Text:
****************
Small Things Mean a Big Future
DCTC’s Nanoscience Technology program featured on KARE 11
Atoms and molecules are all around us. They make up the chair you sit in, the food you eat and the air you breathe. In fact, a 150-pound human being will have approximately seven thousand quadrillion atoms in his or her body. That’s 7 to 27th power, or a seven followed by 27 zeros, or 7,000,000,000,000,000,000,000,000,000! There are more atoms in your body than there are stars in the sky.
Nanotechnology is the study of these tiny objects on the nanometer scale (nano refers to one billionth). Nanotechnology as serious science emerged in the early 1980s and has since caught on in multiple business and industrial environments.
KARE 11 interviewed Deb Newberry, the director of both Dakota County Technical College’s Nanoscience Technology program and the Midwest Regional Center for Nanotechnology Education, better known as Nano-Link, for the station’s Cool in School segment on Feb. 15, 2013. Watch the video and read the full article:
Nanoscience program brings big opportunities to students at DCTC
Students get leg up on cutting edge technology
Article by: Kim Insley, KARE 11 News
“Where is it?” said Deb Newberry, who was trying to focus a dip pen lithography machine on a silicon chip.
The machine is a piece of sophisticated technology used in Newberry’s nano science technologist program at Dakota County Technology College in Rosemount.
Newberry is looking for something she created on the chip using dip pen lithography. Something so small, the human eye could never find it, nor could most microscopes.
It’s measured in nanometers, “A very, very small level,” explained Newberry. “Atoms and molecules is what we deal with.”
Newberry not only directs the program, she built it with the idea of giving students a two year option to pursue a career with a brights future in Minnesota.
“We’re very blessed in this region to have companies that are very strong in electronics,” said Newberry. “Companies that are very strong in biotechnology, companies that are very strong in materials science.”
****************
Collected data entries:

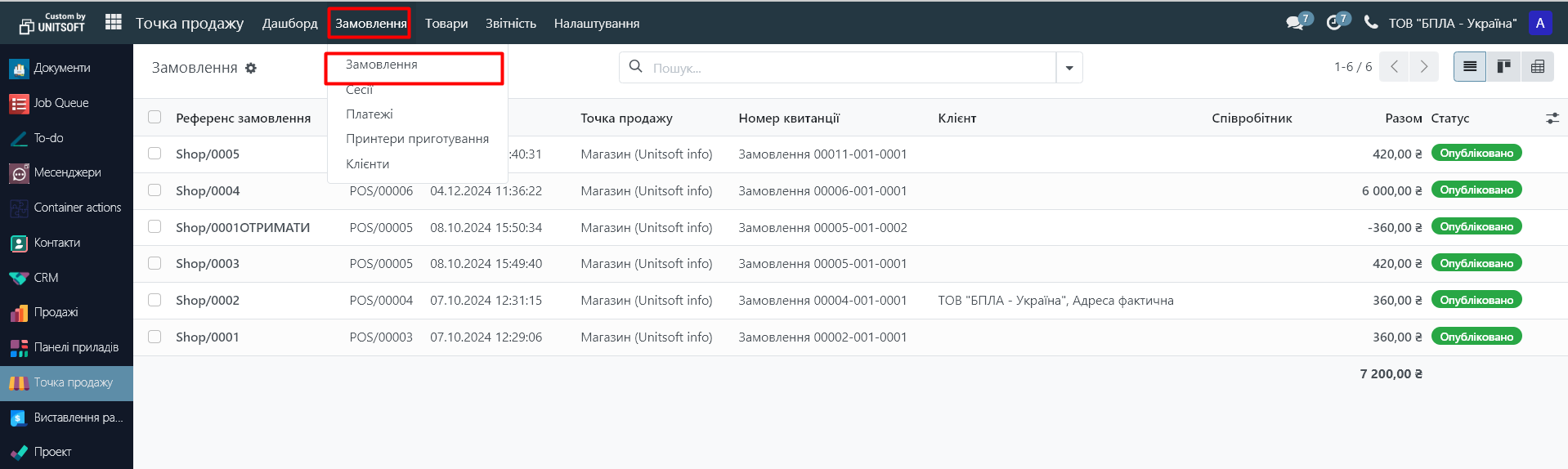The width and height of the screenshot is (1568, 469).
Task: Click the gear icon next to Замовлення title
Action: point(251,69)
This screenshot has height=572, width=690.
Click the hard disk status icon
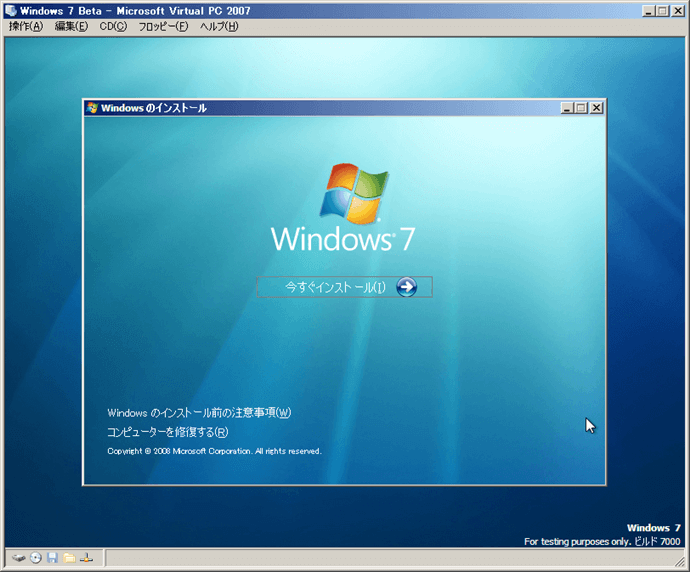coord(19,557)
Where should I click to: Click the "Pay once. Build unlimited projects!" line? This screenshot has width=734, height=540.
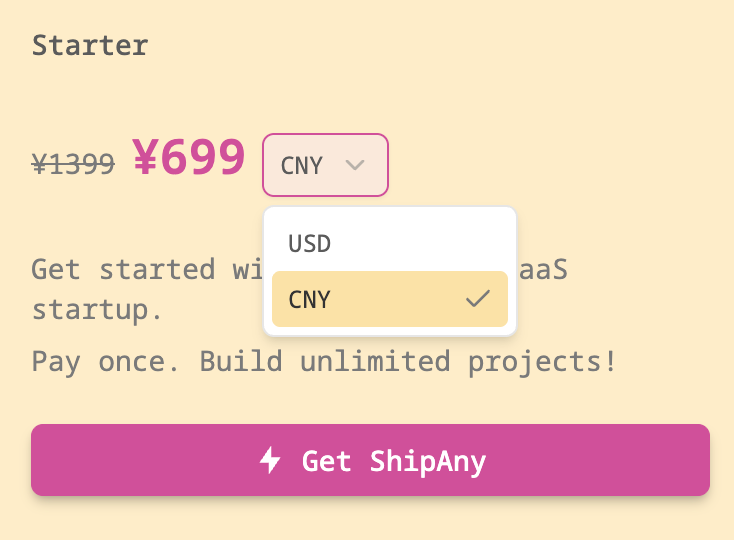324,360
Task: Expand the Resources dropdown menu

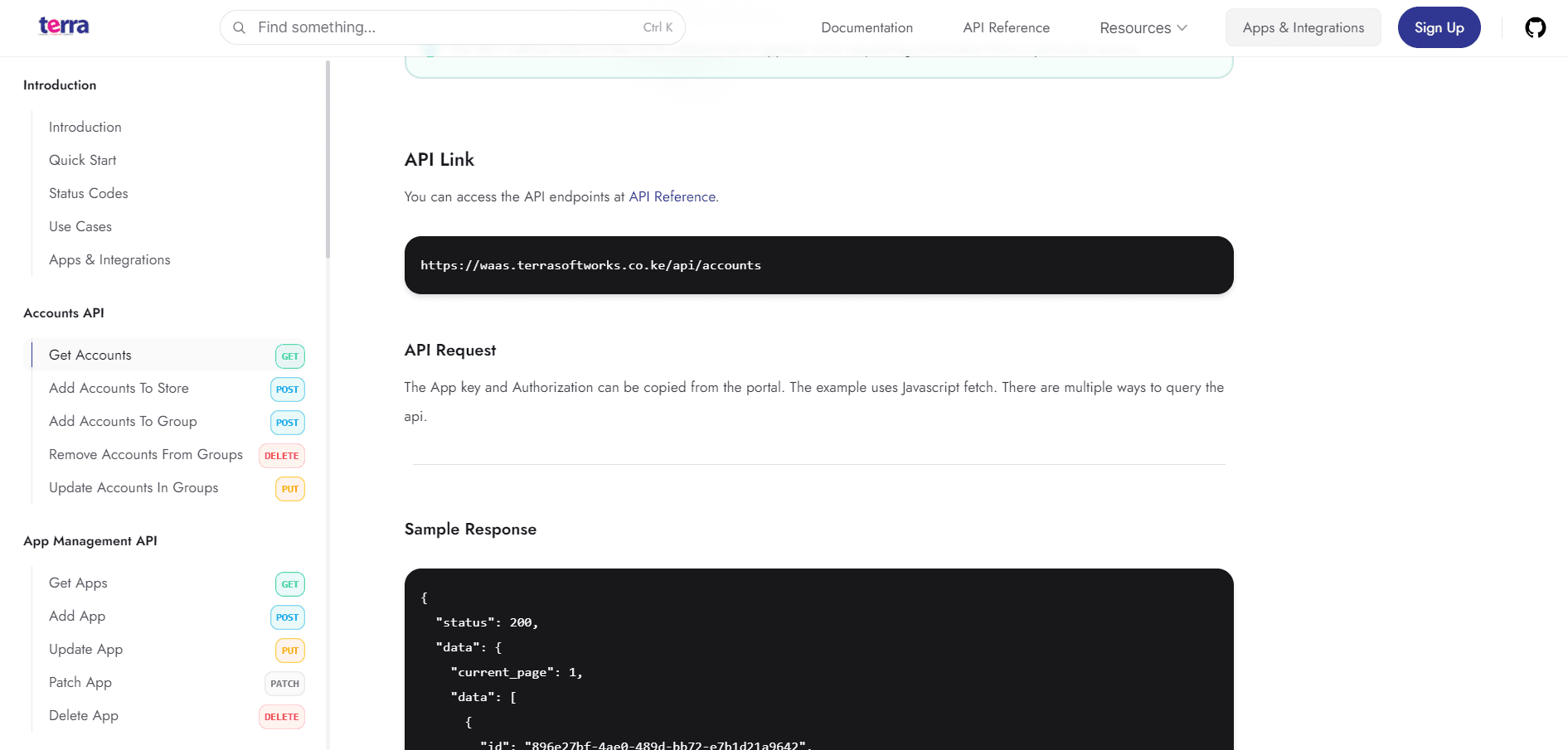Action: pos(1143,28)
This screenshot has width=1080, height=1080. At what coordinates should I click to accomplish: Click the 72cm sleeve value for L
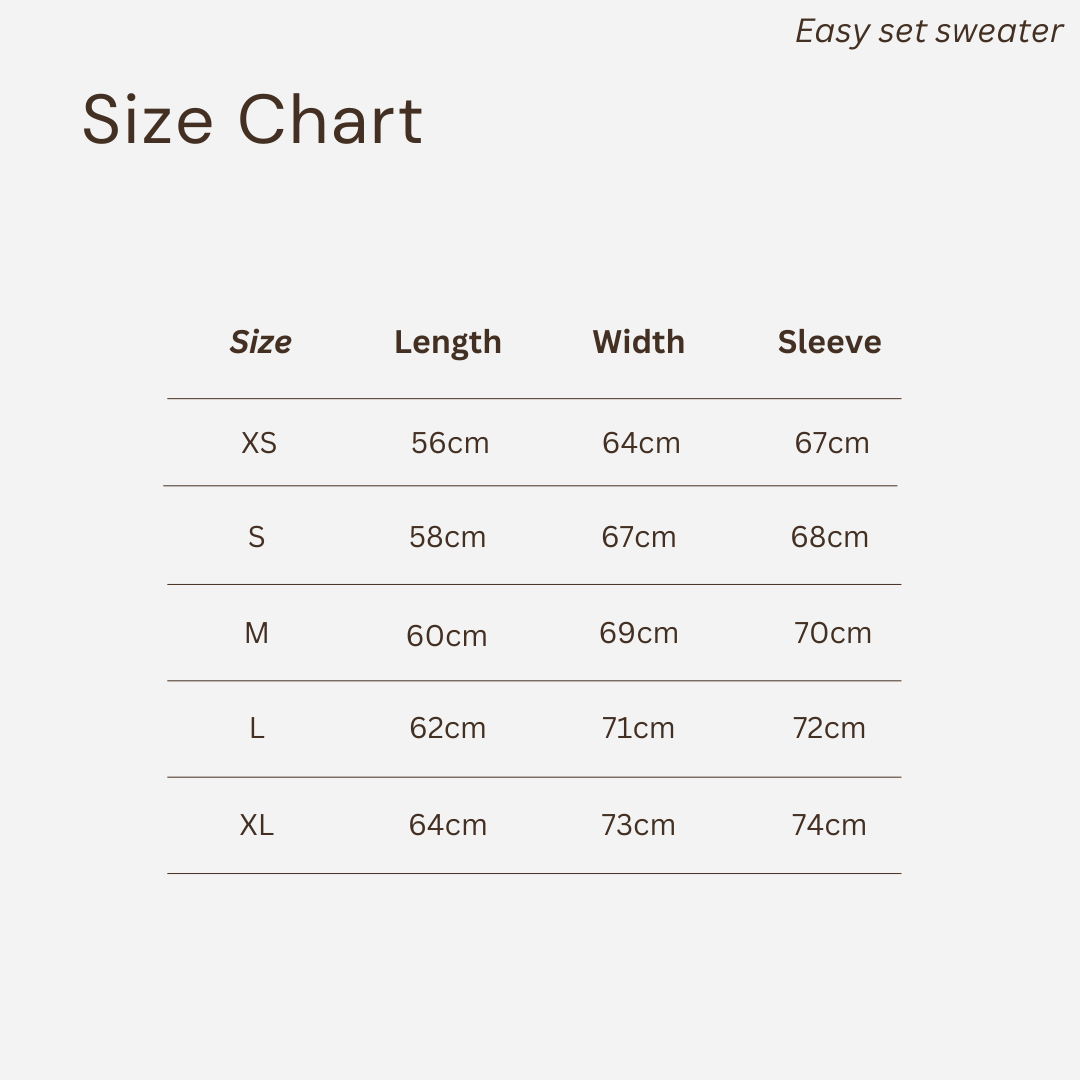click(829, 728)
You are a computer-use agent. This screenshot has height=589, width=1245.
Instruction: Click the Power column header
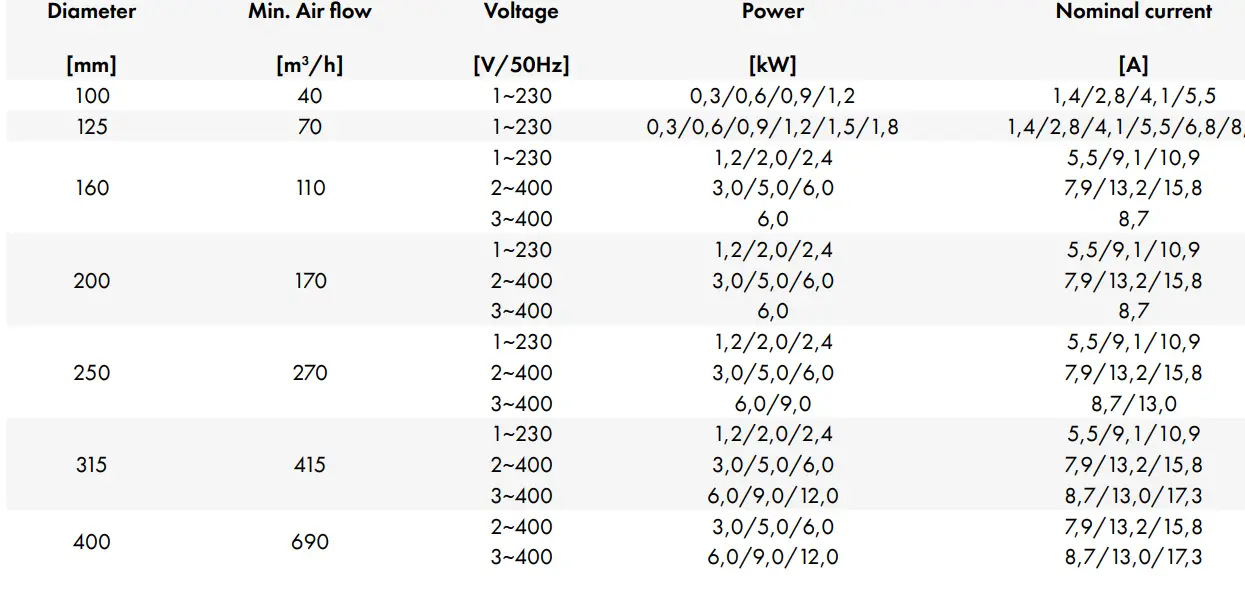tap(772, 13)
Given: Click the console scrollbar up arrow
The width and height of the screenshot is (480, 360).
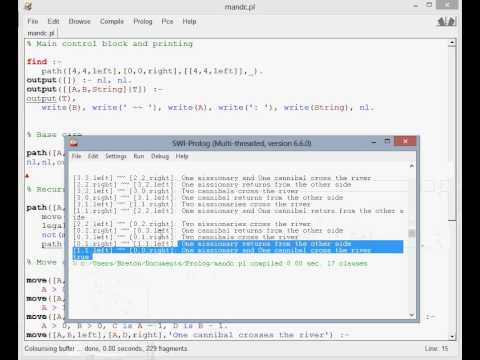Looking at the screenshot, I should coord(412,166).
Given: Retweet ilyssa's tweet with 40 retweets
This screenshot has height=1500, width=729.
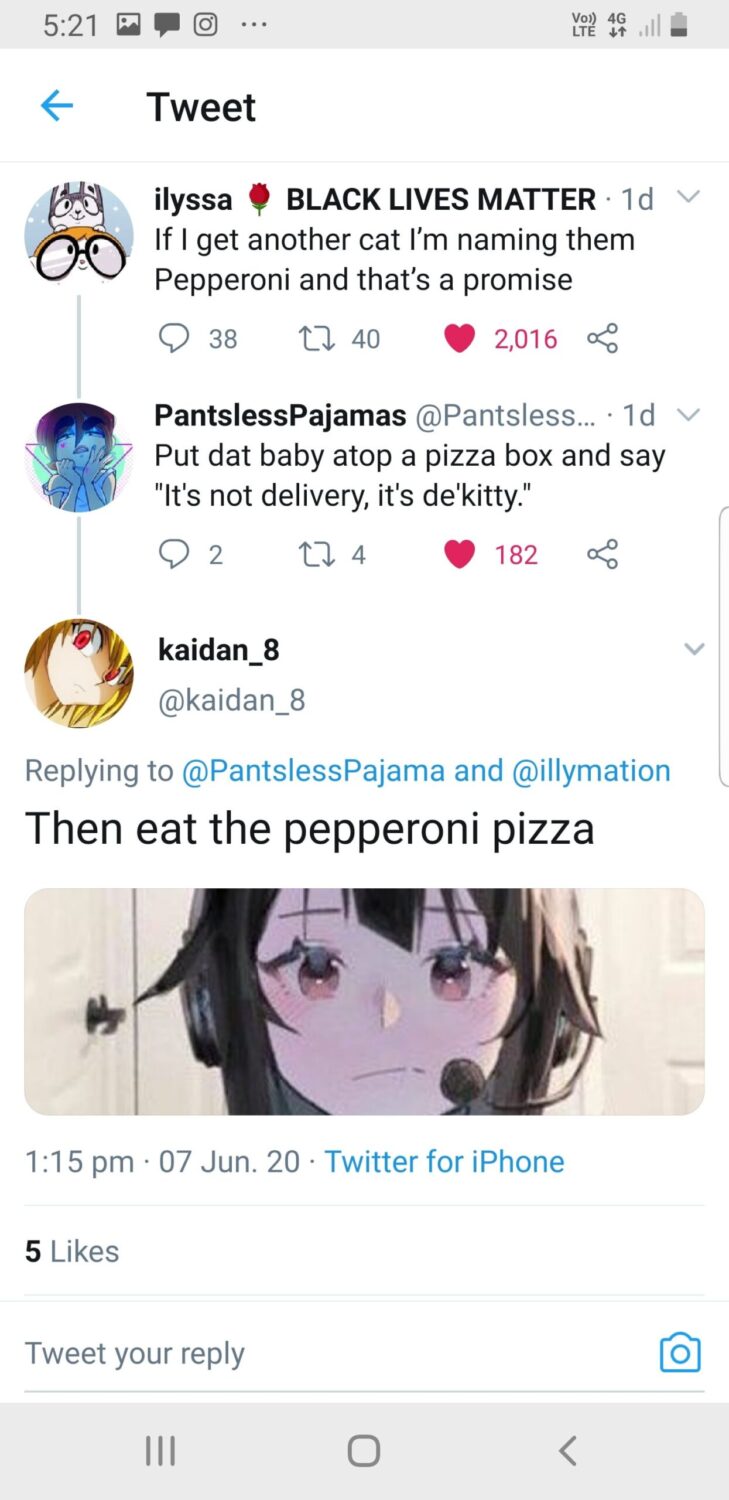Looking at the screenshot, I should (316, 339).
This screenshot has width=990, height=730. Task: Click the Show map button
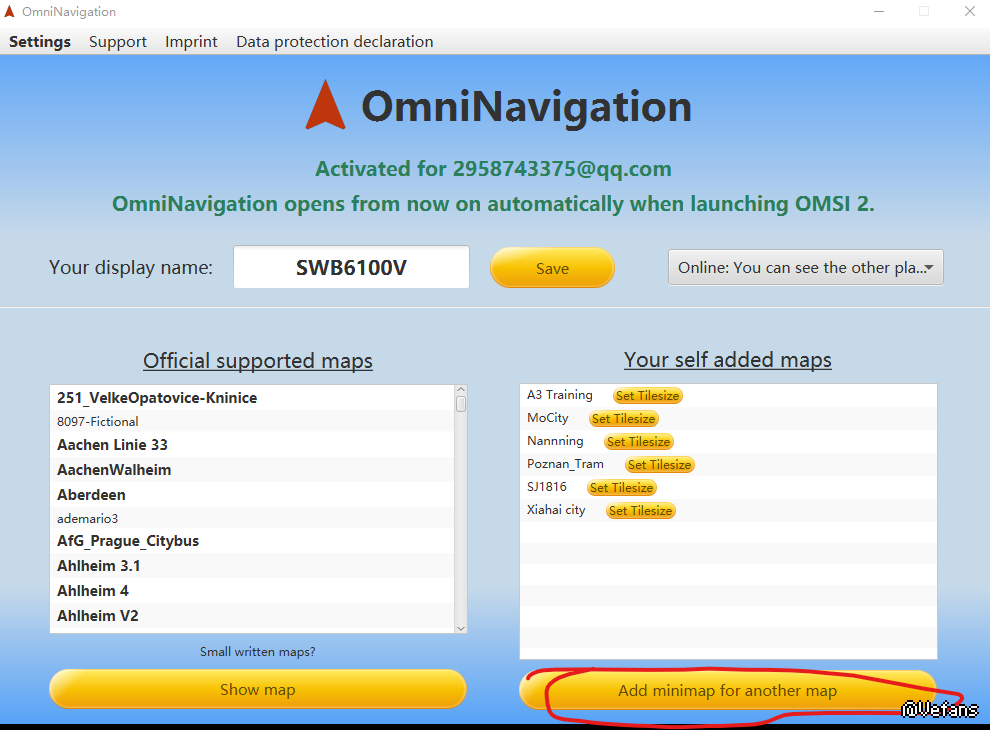click(x=257, y=690)
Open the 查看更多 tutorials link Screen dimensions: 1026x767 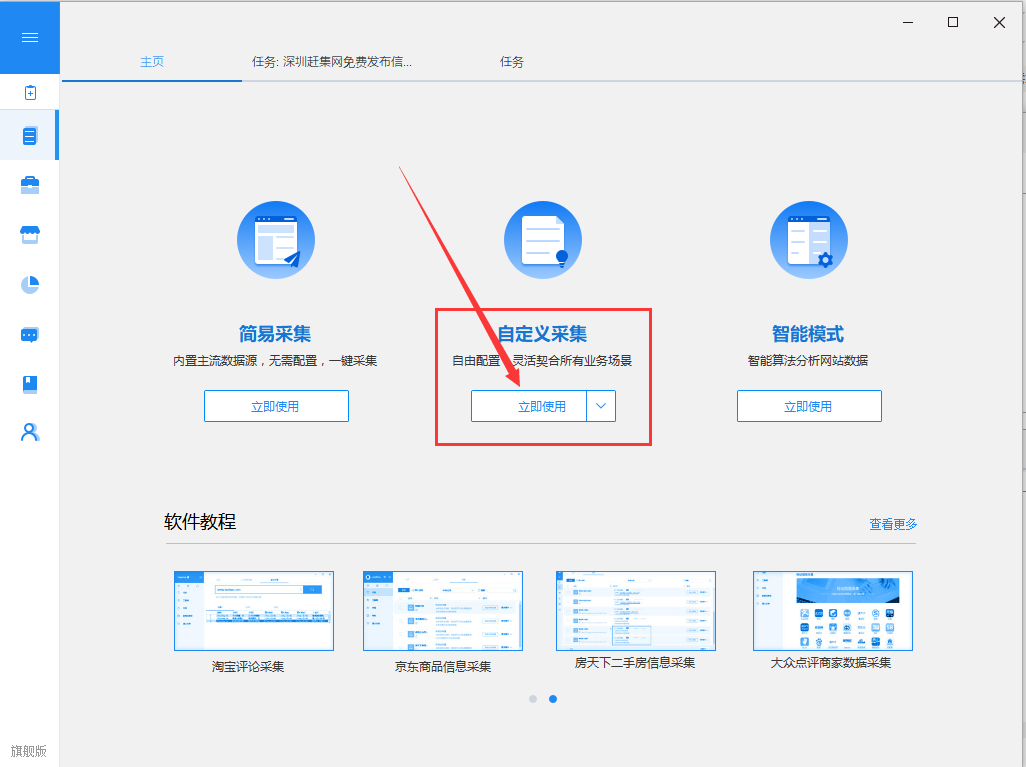(x=893, y=524)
****************
Task statement: Copy out the entire article on the nanoscience program above, word for word.

Task solution:
Small Things Mean a Big Future
DCTC’s Nanoscience Technology program featured on KARE 11
Atoms and molecules are all around us. They make up the chair you sit in, the food you eat and the air you breathe. In fact, a 150-pound human being will have approximately seven thousand quadrillion atoms in his or her body. That’s 7 to 27th power, or a seven followed by 27 zeros, or 7,000,000,000,000,000,000,000,000,000! There are more atoms in your body than there are stars in the sky.
Nanotechnology is the study of these tiny objects on the nanometer scale (nano refers to one billionth). Nanotechnology as serious science emerged in the early 1980s and has since caught on in multiple business and industrial environments.
KARE 11 interviewed Deb Newberry, the director of both Dakota County Technical College’s Nanoscience Technology program and the Midwest Regional Center for Nanotechnology Education, better known as Nano-Link, for the station’s Cool in School segment on Feb. 15, 2013. Watch the video and read the full article:
Nanoscience program brings big opportunities to students at DCTC
Students get leg up on cutting edge technology
Article by: Kim Insley, KARE 11 News
“Where is it?” said Deb Newberry, who was trying to focus a dip pen lithography machine on a silicon chip.
The machine is a piece of sophisticated technology used in Newberry’s nano science technologist program at Dakota County Technology College in Rosemount.
Newberry is looking for something she created on the chip using dip pen lithography. Something so small, the human eye could never find it, nor could most microscopes.
It’s measured in nanometers, “A very, very small level,” explained Newberry. “Atoms and molecules is what we deal with.”
Newberry not only directs the program, she built it with the idea of giving students a two year option to pursue a career with a brights future in Minnesota.
“We’re very blessed in this region to have companies that are very strong in electronics,” said Newberry. “Companies that are very strong in biotechnology, companies that are very strong in materials science.”